Sagranade, sabrenade, sagrenade, sogronade ou sabronade (n.f.).- de l’occitan (périgourdin) sobronado ou sogronado. Ragoût fait de haricots blancs (de monjettes), de quelques tomates fraîches coupées en quartiers (la présence des tomates fraîches est un ingrédient obligatoire), d’un hachis de lard et d’aïl, de ventrèche, de jambon sec, dans lequel on glissait en fin de cuisson de grosses saucisses ou des confits de canards ou encore des boulettes de viandes ou des couennes de porc. Une lectrice de Lalinde m’indique que la seule viande qu’elle met dans la sabrenade, c’est de la ventrèche de cochon.

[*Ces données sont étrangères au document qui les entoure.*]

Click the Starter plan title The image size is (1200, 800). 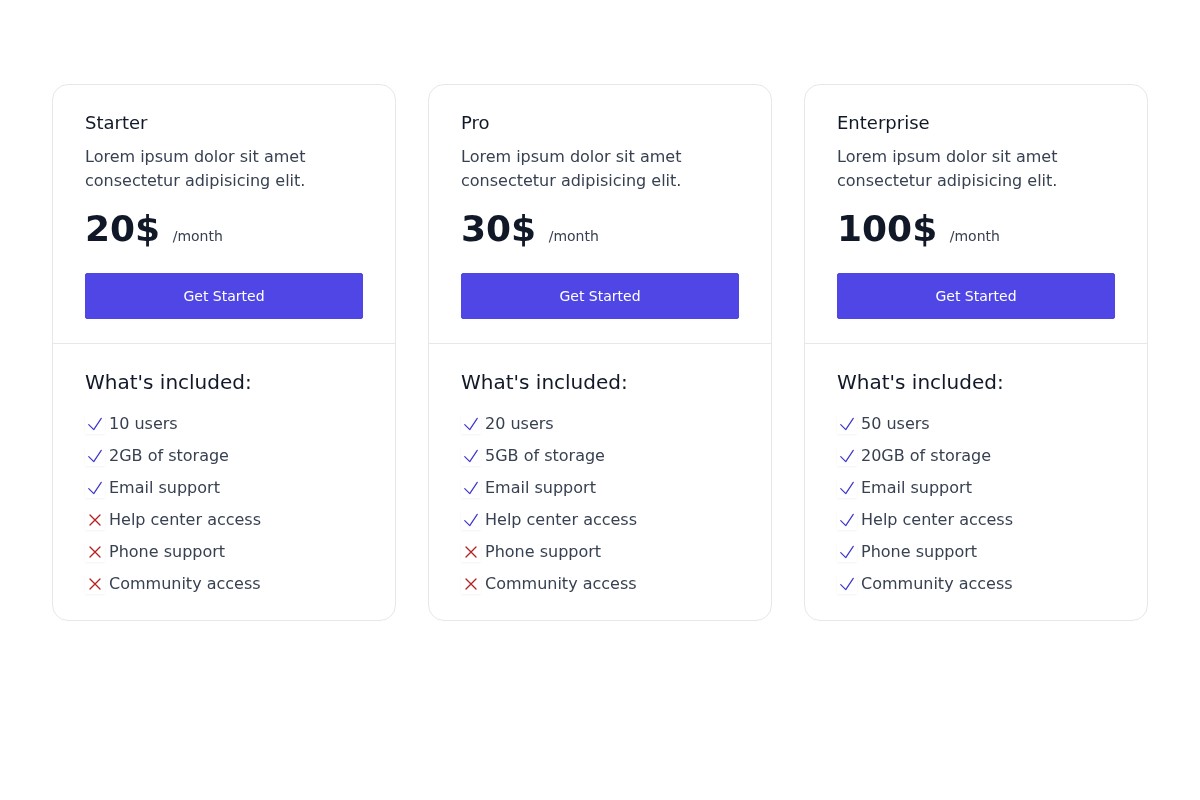(116, 122)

Après avoir servi les convives à pleines louches, l’usage voulait qu’on verse dans chaque assiette, sur le ragoût, un filet d’huile de noix. On déposait préalablement au fond de chaque assiette une tranche aillée de pain grillé.
On utilisait localement une variété rustique de haricots blancs, les haricots cocos qui étaient ronds.

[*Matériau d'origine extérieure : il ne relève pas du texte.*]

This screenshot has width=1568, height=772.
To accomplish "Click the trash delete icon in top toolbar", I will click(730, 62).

En y regardant de près ce plat pourrait bien être considéré comme un cassoulet rustique. Il est moins consistant que le cassoulet de Toulouse, renvoyant au ragoût qui était la forme culinaire très commune dans la cuisine paysanne du Périgord, plat dans lequel on pouvait tremper le pain. C’est bien sûr un plat roboratif très typique de cette cuisine des travailleurs des champs. C’est un plat d’été et de fin d’été. En effet il est concomitant de la récolte des haricots, qui s’échelonne de juin à octobre et de la production de tomates de jardins, qui est une production estivale et de début d’automne. Il était servi au repas des battages notamment mais aussi au déjeuner des vandanges.
L’association des Pesqueyroux dans son livre 14 banquets Périgourdins, 123 recettes, donne une recette de la sobronade qui est une variante. Dans celle-ci, il y a du cèleri rave, mais aussi des pommes de terre. C’est une variante qui rappelle davantage une potée que le ragoût. Cette potée est décrite par La Mazille dans son livre La bonne cuisine du Périgord.
J’ai trouvé un plat cousin, curieusement rencontré aux Pays-Bas. Il y est connu sous le nom de sopbrood. Et on le traduirait littéralement par «trempette ». Pourquoi un cousinage entre notre sabrenade et la sopbrood des Pays-Bas ?
Le mot a deux variantes ortographiques importantes, c’est sabrenade ou sagrenade. Avec la lettre b, il a été rencontré en sud Dordogne et en vallée de la Dordogne, le mot avec la lettre g est rencontré dans le Périgord central, dans les cantons de Villamblard et de Vergt.
Voici la recette de la sobronade telle qu’on la faisait chez moi dans la ferme familiale dans mon enfance, pas loin de Lalinde (Dordogne):
Ingrédients : 400 grammes de haricots blancs, un hachis de lard avec aïl et persil, 4 tranches de jambon sec de pays, 4 belles tomates du jardin, 5 longes de ventrèche de cochon, 4 confits de canards.
Faire tremper 12 heures à l’eau froide les haricots secs.
Epluchez et coupez en quartier les tomates. Coupez en dés la ventrèche et la faire revenir à la poêle. Egouttez les haricots et les mettre dans une grande marmite, les recouvrir largement d’eau froide, ajoutez le jambon et les morceaux de ventrèche. Portez à ébullition, écumer, ajouter le hachis. Lorsque l'eau bout, laissez mijoter 30 minutes. Réduire et enlevez un bon quart du bouillon, faire un roux et le verser dans la marmite. Epluchez et coupez en quartier les tomates, les ajouter aux haricots, laissez mijoter à nouveau quinze bonnes minutes. Rectifiez l’assaisonnement. Ajoutez les quartiers de canard, laissez frémir pendant trente minutes. Servez avec des tranches de pain grillé et aillé. Faire couler un filet d’huile de noix sur chaque assiettée de vos convives.